DEI Cuts Underscore Need for Workplace Advocates
Despite recent positive Disability Equity and Inclusion (DEI) policies across big business, accommodating workplaces are trending downward. NBC News reported a concerning trend for this year: DEI role cutbacks will continue in 2023. A wave of change that seemed to point to a new standard of inclusion in 2020 has taken a significant tumble. The attrition rate for DEI roles was 33% at the end of 2022, eroding a 55% jump in these roles two years earlier.
During Disability Employment Awareness month, individuals with disabilities may find themselves navigating a work landscape suddenly lacking this crucial pillar of support. However, this challenge presents a leadership opportunity in the workplace. Resourceful employers and colleagues have a priceless opportunity to fill the gap.
Stepping Up to the Challenge?
While these unfortunate cutbacks will lead to a reduction in opportunities for many working with disabilities, an upsurge in inclusive advocacy could reveal itself among coworkers. With the recent wave of inclusion support came new workers with different needs. This provides everyone an opportunity to reevaluate and innovate workplace practices for the sake of their new colleagues.
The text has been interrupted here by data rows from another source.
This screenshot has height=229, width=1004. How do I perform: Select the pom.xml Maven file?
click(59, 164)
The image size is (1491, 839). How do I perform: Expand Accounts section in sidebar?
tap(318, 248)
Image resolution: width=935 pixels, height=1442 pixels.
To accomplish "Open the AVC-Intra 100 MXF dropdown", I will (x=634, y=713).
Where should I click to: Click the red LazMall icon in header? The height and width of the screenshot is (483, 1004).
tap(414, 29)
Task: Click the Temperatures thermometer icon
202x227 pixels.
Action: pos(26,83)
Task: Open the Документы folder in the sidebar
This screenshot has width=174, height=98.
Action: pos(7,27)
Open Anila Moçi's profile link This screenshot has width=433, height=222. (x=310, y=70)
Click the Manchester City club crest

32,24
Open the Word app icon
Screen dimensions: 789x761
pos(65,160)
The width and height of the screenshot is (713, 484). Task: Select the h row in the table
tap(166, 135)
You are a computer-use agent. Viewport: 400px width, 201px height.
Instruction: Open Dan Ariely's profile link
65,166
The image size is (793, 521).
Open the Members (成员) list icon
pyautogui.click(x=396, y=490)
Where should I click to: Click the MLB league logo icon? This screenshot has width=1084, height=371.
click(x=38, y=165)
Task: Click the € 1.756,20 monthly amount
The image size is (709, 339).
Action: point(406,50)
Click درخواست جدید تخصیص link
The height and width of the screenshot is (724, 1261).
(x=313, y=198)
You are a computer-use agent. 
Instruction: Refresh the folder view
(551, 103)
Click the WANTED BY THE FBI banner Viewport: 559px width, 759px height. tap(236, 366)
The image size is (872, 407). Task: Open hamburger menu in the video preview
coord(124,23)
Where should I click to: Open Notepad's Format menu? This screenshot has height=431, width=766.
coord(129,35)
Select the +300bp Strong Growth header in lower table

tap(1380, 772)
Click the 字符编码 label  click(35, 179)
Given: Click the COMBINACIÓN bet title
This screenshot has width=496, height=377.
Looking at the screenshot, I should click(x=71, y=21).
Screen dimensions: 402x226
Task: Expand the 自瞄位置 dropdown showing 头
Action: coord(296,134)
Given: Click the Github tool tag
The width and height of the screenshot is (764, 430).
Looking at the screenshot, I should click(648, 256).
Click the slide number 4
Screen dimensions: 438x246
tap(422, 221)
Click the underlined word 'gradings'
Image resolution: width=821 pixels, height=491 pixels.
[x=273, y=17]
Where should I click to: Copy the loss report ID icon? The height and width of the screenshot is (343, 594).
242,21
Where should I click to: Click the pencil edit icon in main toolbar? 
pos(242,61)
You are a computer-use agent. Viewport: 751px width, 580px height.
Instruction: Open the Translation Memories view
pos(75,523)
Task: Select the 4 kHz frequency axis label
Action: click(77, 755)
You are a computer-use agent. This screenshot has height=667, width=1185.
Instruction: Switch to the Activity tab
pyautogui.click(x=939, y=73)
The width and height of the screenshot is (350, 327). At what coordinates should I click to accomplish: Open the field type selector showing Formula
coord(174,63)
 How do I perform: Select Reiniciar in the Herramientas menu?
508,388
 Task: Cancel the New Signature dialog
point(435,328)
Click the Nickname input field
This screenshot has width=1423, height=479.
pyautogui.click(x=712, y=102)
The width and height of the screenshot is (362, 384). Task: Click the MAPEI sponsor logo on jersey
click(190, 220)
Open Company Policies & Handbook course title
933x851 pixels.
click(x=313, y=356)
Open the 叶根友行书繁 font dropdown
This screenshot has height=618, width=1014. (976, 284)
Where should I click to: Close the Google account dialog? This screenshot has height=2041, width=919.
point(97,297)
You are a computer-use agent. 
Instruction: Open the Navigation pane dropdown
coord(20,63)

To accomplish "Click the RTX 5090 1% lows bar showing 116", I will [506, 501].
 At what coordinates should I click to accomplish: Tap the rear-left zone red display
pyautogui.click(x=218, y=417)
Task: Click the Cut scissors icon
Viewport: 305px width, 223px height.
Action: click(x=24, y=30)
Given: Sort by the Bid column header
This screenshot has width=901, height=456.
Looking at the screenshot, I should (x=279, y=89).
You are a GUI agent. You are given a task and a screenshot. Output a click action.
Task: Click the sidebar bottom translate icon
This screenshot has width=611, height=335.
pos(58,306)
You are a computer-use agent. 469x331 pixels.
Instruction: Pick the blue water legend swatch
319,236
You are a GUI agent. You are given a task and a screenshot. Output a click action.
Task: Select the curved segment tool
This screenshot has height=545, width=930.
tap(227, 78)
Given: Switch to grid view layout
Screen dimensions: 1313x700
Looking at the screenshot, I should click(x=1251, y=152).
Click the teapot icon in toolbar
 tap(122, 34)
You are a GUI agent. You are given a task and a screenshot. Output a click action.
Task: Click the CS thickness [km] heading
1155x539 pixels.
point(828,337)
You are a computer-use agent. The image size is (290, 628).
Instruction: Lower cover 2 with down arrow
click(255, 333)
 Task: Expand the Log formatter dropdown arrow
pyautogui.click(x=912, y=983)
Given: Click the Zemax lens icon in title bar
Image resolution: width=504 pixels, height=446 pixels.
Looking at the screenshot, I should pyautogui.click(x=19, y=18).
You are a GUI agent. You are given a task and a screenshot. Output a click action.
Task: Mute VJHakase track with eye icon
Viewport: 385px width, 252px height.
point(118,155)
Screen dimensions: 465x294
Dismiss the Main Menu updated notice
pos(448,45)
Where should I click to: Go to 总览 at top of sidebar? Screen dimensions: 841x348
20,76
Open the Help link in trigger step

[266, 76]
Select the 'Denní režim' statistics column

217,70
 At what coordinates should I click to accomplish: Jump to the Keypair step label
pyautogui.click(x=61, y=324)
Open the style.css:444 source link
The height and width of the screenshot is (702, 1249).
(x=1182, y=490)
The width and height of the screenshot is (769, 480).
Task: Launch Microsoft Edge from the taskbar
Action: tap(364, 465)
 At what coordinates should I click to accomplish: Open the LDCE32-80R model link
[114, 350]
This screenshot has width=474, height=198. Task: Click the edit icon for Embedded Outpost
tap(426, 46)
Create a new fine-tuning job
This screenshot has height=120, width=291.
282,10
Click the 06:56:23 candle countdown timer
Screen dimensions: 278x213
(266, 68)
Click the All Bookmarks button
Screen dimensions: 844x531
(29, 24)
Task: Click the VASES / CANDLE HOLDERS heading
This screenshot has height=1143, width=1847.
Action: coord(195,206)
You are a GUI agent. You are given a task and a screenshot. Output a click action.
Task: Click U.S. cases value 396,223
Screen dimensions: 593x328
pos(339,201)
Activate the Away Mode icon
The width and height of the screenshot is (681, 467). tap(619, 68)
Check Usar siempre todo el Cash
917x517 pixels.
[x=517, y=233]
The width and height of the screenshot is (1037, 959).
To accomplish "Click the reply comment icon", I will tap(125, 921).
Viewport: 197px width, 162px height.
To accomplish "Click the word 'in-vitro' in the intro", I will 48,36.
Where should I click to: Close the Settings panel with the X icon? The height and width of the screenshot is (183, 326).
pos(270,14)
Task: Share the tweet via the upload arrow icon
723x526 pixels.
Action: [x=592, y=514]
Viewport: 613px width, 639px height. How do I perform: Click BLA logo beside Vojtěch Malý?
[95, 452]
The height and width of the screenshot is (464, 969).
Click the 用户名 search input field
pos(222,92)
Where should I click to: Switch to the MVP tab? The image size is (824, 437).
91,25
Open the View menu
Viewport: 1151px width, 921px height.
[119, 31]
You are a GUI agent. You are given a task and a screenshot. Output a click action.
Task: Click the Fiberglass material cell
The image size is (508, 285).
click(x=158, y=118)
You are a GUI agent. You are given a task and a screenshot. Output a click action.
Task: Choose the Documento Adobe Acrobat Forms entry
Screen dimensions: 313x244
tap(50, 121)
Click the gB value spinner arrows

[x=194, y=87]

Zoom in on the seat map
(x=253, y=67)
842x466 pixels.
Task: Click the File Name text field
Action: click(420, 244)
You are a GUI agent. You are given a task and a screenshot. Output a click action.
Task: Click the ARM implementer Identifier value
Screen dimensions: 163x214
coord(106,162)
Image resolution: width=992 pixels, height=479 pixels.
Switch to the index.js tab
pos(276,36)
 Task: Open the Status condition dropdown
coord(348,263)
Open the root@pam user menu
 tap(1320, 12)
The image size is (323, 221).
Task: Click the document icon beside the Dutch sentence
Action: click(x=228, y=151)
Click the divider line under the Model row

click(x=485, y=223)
One advocate who echoes this belief is Bona Fide’s own disability rights advocate, Tina Tyko. Although formal DEI roles are receding, meaningful change can arise from each individual’s commitment to fostering an inclusive culture. Tina notes, “Culture is created by the words and actions embraced by a group,” emphasizing that an inclusive company culture is really in the hands of each individual and what they choose to embrace collectively.
This is especially important when a person working with a disability needs help but fears asking for it. Historically, people working with disabilities have faced significant discrimination. Many will choose to quietly work in discomfort or outright pain to avoid being considered a burden to their employers. But empathetic and supportive coworkers can take the initiative to reach out and speak up for people working in often unintentionally difficult workplaces.
Creativity in an Inclusive Workplace
With the diverse spectrum of disabilities, accommodations must be versatile. But that doesn’t always mean large-scale changes like wheelchair ramps or spacious cubicles. Often, the needs of the individual coupled with the unique characteristics of a workplace demand smaller and creative solutions.
Attentive managers and supervisors can demonstrate their interest in the well-being of their staff by taking the time to speak with them and ascertain if their needs are being met. If they’re not, discovering solutions by working together can build loyalty and a sense of care by the employer. This investment can lead to increases in the productivity and happiness of their staff.
And often, most accommodations are much easier than people would expect. Tina recommends simpler, smaller modifications that can enhance functional navigation for people with disabilities. For instance, adopting braille keyboards and standardizing layouts across office spaces can significantly ease navigation for visually impaired employees. Swapping florescent lightbulbs with LED’s can reduce the suffering of people prone to migraines or vision problems.
Similarly, standardizing cubicle layouts to accommodate wheelchairs, or shifting work hours to align with public transportation schedules can improve accessibility and work-life balance for employees. “Having alternate hours has been proven to increase productivity since it relieves the stress of those needing to use public transportation,” Tina points out.
In the age of digitization, technology can also play a potent role in accommodating different needs. For those with intellectual disabilities, Tina suggests recording video tutorials or creating photographic guides to provide step-by-step assistance. Such relatively simple measures can vastly boost the confidence and independence of these employees.
DEI Cuts Eliminate a Role, Not a Need
Ultimately, while DEI cutbacks may eliminate a role, it doesn’t eliminate the need. Innovation and ingenuity motivated by kind consideration of the needs of others is the spirit of inclusive practice. Organizations and employers that embrace that spirit by crafting better accommodations create a more enjoyable workplace culture for everyone.
Underlying these changes is the recognition that disability advocacy isn’t isolated to a single role or department, but can and should be incorporated into the fabric of the workplace. And despite the changing tides, an unwavering pursuit of equality and inclusion can continue.
Bona Fide Conglomerate is an AbilityOne contractor employing people with severe disabilities.